The problem -
Copy every entry exactly.

********************

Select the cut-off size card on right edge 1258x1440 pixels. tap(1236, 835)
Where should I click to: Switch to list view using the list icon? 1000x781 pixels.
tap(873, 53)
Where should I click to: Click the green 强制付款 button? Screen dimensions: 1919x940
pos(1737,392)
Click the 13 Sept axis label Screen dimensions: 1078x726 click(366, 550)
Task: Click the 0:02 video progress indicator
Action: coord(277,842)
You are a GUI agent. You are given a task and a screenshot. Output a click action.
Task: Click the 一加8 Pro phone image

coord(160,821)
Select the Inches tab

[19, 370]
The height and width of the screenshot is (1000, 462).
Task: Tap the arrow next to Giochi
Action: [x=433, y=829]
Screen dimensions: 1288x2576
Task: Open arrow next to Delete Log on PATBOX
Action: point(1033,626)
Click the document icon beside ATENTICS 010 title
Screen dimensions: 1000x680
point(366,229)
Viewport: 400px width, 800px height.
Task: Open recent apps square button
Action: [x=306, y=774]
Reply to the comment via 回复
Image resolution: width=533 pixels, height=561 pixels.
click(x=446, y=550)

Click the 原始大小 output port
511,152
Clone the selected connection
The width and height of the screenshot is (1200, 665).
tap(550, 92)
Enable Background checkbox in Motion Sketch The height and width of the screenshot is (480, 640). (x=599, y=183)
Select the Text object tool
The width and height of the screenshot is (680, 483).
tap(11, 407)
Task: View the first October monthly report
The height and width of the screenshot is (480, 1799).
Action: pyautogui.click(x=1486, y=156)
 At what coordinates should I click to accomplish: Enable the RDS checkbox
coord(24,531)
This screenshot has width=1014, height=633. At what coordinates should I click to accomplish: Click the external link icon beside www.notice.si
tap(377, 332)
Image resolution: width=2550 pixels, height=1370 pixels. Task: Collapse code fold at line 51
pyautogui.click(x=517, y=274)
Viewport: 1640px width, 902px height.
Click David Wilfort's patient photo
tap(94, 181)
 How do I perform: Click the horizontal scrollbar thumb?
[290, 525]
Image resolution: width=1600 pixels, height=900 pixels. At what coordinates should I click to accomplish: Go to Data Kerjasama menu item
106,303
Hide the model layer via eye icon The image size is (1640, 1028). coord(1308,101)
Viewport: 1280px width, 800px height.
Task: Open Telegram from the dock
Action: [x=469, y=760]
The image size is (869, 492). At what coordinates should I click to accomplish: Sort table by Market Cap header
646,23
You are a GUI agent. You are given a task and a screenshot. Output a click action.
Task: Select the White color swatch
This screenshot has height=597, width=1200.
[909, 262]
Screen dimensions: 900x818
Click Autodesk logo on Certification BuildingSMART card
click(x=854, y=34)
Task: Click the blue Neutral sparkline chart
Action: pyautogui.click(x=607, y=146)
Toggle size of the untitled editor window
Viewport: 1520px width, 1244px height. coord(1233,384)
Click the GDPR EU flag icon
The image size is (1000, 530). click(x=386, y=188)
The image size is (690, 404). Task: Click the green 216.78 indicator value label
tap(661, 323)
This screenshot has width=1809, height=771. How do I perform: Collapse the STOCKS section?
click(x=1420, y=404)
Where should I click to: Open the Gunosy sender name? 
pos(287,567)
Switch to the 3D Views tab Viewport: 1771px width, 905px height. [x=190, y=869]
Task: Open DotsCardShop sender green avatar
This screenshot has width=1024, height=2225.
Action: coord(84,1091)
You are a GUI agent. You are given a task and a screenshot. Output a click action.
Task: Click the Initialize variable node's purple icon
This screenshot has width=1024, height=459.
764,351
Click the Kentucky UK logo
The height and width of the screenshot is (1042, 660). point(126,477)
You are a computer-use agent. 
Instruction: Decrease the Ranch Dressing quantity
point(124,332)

********************

Written reply -
Select the cut-off size card on right edge 1258x1440 pixels. tap(1236, 835)
Where should I click to: Switch to list view using the list icon? 1000x781 pixels.
tap(873, 53)
Where should I click to: Click the green 强制付款 button? Screen dimensions: 1919x940
pos(1737,392)
Click the 13 Sept axis label Screen dimensions: 1078x726 click(366, 550)
Task: Click the 0:02 video progress indicator
Action: coord(277,842)
You are a GUI agent. You are given a task and a screenshot. Output a click action.
Task: Click the 一加8 Pro phone image

coord(160,821)
Select the Inches tab

[19, 370]
The height and width of the screenshot is (1000, 462).
Task: Tap the arrow next to Giochi
Action: [x=433, y=829]
Screen dimensions: 1288x2576
Task: Open arrow next to Delete Log on PATBOX
Action: point(1033,626)
Click the document icon beside ATENTICS 010 title
Screen dimensions: 1000x680
point(366,229)
Viewport: 400px width, 800px height.
Task: Open recent apps square button
Action: [x=306, y=774]
Reply to the comment via 回复
Image resolution: width=533 pixels, height=561 pixels.
click(x=446, y=550)

Click the 原始大小 output port
511,152
Clone the selected connection
The width and height of the screenshot is (1200, 665).
tap(550, 92)
Enable Background checkbox in Motion Sketch The height and width of the screenshot is (480, 640). (x=599, y=183)
Select the Text object tool
The width and height of the screenshot is (680, 483).
tap(11, 407)
Task: View the first October monthly report
The height and width of the screenshot is (480, 1799).
Action: pyautogui.click(x=1486, y=156)
 At what coordinates should I click to accomplish: Enable the RDS checkbox
coord(24,531)
This screenshot has width=1014, height=633. At what coordinates should I click to accomplish: Click the external link icon beside www.notice.si
tap(377, 332)
Image resolution: width=2550 pixels, height=1370 pixels. Task: Collapse code fold at line 51
pyautogui.click(x=517, y=274)
Viewport: 1640px width, 902px height.
Click David Wilfort's patient photo
tap(94, 181)
 How do I perform: Click the horizontal scrollbar thumb?
[290, 525]
Image resolution: width=1600 pixels, height=900 pixels. At what coordinates should I click to accomplish: Go to Data Kerjasama menu item
106,303
Hide the model layer via eye icon The image size is (1640, 1028). coord(1308,101)
Viewport: 1280px width, 800px height.
Task: Open Telegram from the dock
Action: [x=469, y=760]
The image size is (869, 492). At what coordinates should I click to accomplish: Sort table by Market Cap header
646,23
You are a GUI agent. You are given a task and a screenshot. Output a click action.
Task: Select the White color swatch
This screenshot has height=597, width=1200.
[909, 262]
Screen dimensions: 900x818
Click Autodesk logo on Certification BuildingSMART card
click(x=854, y=34)
Task: Click the blue Neutral sparkline chart
Action: pyautogui.click(x=607, y=146)
Toggle size of the untitled editor window
Viewport: 1520px width, 1244px height. coord(1233,384)
Click the GDPR EU flag icon
The image size is (1000, 530). click(x=386, y=188)
The image size is (690, 404). Task: Click the green 216.78 indicator value label
tap(661, 323)
This screenshot has width=1809, height=771. How do I perform: Collapse the STOCKS section?
click(x=1420, y=404)
Where should I click to: Open the Gunosy sender name? 
pos(287,567)
Switch to the 3D Views tab Viewport: 1771px width, 905px height. [x=190, y=869]
Task: Open DotsCardShop sender green avatar
This screenshot has width=1024, height=2225.
Action: coord(84,1091)
You are a GUI agent. You are given a task and a screenshot. Output a click action.
Task: Click the Initialize variable node's purple icon
This screenshot has width=1024, height=459.
764,351
Click the Kentucky UK logo
The height and width of the screenshot is (1042, 660). point(126,477)
You are a computer-use agent. 
Instruction: Decrease the Ranch Dressing quantity
point(124,332)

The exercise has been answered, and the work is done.